These pages describe courses taught at UCLA by Prof. Alex Hall. Below are courses taught during the current academic year. Descriptions of past courses on topics such as Arctic climate change, mesoscale climate dynamics, and climate sensitivity are also available.
2009-2010 Academic Year
AOS 200B Introduction to the Dynamics of the Earth System
Lecture and discussion, four units. Fall quarter 2009.
Overview of general circulation of atmosphere and ocean; global energy
balances; coupled circulations (such as El Niņo); mesoscale,
synoptic, and tropical phenomena; boundary layers, clouds, and
convection; biogeochemical cycles; climate variability and change.
AOS 201A Geophysical Fluid Dynamics I
Lecture and discussion, four units. Winter quarter 2010.
Lecture, three hours. Fundamental equations of motion. Atmospheric and
oceanic approximations. Rotating reference frame. Density
stratification. Geostrophic adjustment and balance. Potential vorticity
conservation. Vortex dynamics. Acoustic, gravity, inertial, Rossby, and
Kelvin waves. Barotropic and baroclinic instability. Ekman boundary
layers. Oceanic wind gyres: Sverdrup balance and western boundary
currents. Letter grading.
AOS 1 Climate Change: from
Puzzles to Policy
and discussion, four units. Special laboratory option 1L, one unit. Not
offered by Prof.
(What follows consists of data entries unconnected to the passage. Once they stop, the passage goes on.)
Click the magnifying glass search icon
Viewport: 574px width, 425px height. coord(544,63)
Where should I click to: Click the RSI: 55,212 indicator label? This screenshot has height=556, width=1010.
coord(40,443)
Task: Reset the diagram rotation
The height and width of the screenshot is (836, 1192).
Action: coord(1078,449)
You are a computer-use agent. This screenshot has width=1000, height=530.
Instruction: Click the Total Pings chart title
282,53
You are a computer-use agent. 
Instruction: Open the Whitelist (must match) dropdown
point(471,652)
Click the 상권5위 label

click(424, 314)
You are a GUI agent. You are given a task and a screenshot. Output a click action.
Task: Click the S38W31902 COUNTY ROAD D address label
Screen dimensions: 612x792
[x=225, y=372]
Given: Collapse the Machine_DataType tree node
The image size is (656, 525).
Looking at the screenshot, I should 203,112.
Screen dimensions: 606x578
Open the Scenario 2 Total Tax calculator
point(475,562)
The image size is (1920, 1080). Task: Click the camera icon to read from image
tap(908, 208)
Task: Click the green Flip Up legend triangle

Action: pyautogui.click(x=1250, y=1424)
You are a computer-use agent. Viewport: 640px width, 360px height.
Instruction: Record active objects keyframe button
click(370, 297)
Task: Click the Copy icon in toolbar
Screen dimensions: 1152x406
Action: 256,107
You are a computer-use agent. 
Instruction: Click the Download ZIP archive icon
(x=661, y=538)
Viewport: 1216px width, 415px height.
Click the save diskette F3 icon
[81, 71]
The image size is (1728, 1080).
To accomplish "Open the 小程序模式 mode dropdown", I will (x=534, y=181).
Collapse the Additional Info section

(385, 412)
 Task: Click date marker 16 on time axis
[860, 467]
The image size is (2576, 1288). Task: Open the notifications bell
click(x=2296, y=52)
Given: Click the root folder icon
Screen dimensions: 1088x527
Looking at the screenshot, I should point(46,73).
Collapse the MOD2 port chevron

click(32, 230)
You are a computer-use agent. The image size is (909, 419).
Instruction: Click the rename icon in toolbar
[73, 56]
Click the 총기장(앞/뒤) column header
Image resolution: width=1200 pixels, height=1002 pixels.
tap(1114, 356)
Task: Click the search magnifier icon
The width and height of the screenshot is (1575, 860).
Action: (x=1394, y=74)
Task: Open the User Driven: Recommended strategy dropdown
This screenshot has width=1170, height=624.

Alex Hall during the 2009-2010 academic year.
Overview of the fundamentals of earth's climate, including the
greenhouse effect, water and chemical cycles, outstanding features of
the atmospheric and ocean circulation, and feedbacks between different
system components. Exciting and contentious scientific puzzles of the
climate system, including the causes of the ice ages, greenhouse
warming, and El Nino/La Nina. The importance of climate science and
prediction to society, with emphasis on science's role in identifying,
quantifying, and solving environmental problems such as the ozone hole
and greenhouse warming. Letter grading.